Ensure you have Python 3.6+ installed on your system. You can install the Color Finder package using pip:
pip install color-finder-package
from color_finder import ColorFinder, SimpleRemovalStrategy
# Path to your image
image_path = 'path/to/your/image.jpg'
# Initialize the ColorFinder with a simple background removal strategy
color_finder = ColorFinder(image_path, color_dict, SimpleRemovalStrategy(threshold=240))
# Process the image to find the closest named color
closest_color = color_finder.process_image()
print(f"The closest color name is {closest_color}.")
from color_finder import ImageProcessor, U2NETRemovalStrategy
# Load your U2NET model
model = load_u2net_model()
device = 'cuda' # or 'cpu'
# Apply the U2NET strategy for background removal
strategy = U2NETRemovalStrategy(model=model, device=device)
image_no_bg = strategy.remove_background(ImageProcessor.read_image(image_path))
# Display the result
ImageProcessor.display_image(image_no_bg)
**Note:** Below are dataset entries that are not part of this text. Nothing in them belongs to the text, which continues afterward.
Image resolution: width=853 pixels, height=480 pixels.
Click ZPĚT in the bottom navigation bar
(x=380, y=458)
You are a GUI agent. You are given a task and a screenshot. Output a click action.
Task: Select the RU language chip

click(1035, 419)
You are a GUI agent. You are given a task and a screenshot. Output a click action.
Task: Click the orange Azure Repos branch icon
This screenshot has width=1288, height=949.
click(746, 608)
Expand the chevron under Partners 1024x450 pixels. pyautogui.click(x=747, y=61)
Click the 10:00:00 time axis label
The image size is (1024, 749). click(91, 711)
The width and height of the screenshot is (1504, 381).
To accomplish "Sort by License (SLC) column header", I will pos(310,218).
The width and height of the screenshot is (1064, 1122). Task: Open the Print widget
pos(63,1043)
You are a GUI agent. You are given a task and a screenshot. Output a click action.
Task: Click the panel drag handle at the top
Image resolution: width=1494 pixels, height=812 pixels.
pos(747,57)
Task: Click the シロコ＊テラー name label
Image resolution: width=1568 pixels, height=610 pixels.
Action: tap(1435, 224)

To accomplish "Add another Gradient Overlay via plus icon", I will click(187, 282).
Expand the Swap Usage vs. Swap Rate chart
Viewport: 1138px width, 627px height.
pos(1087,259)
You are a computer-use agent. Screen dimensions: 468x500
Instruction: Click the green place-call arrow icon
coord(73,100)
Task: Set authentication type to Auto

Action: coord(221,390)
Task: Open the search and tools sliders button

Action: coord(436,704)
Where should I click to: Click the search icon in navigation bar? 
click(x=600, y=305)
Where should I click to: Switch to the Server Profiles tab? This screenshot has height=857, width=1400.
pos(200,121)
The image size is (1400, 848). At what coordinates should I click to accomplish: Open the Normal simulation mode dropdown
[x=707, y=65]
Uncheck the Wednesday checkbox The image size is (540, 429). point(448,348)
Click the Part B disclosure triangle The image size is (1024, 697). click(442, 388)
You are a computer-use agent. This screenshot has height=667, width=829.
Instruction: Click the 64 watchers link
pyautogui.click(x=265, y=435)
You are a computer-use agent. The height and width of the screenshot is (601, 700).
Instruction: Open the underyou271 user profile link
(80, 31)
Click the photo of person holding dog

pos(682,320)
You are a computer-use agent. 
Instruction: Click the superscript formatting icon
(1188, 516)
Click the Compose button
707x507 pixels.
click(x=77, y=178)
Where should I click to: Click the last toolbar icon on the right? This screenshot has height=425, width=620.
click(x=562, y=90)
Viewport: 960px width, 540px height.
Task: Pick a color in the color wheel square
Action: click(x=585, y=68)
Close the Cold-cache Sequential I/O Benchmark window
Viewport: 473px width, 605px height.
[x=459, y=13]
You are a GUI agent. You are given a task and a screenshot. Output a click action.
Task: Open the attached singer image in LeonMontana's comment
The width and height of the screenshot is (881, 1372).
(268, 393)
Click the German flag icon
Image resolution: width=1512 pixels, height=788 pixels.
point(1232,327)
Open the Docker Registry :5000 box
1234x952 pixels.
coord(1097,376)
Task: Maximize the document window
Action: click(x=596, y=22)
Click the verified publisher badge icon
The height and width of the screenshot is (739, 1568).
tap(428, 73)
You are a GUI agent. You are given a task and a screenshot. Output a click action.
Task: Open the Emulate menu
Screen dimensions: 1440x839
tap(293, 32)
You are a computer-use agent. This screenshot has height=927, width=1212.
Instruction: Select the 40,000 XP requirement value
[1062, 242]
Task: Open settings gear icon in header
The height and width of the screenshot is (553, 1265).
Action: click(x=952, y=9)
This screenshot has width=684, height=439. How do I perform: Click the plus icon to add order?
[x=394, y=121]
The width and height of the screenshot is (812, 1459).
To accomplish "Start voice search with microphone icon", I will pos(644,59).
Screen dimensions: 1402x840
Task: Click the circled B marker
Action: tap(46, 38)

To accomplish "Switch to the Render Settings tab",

Note: Ensure to replace placeholders like load_u2net_model() with your actual model loading function.
Contributions to the Color Finder package are welcome! Whether it's adding new features, fixing bugs, or improving documentation, your help is appreciated.
To contribute:
- Fork the repository.
- Create a new branch for your feature or fix.
- Commit your changes.
- Push to the branch.
- Open a pull request.
Please ensure your code adheres to the project's coding standards and include tests for new features.
This project is licensed under the MIT License - see the LICENSE file for details.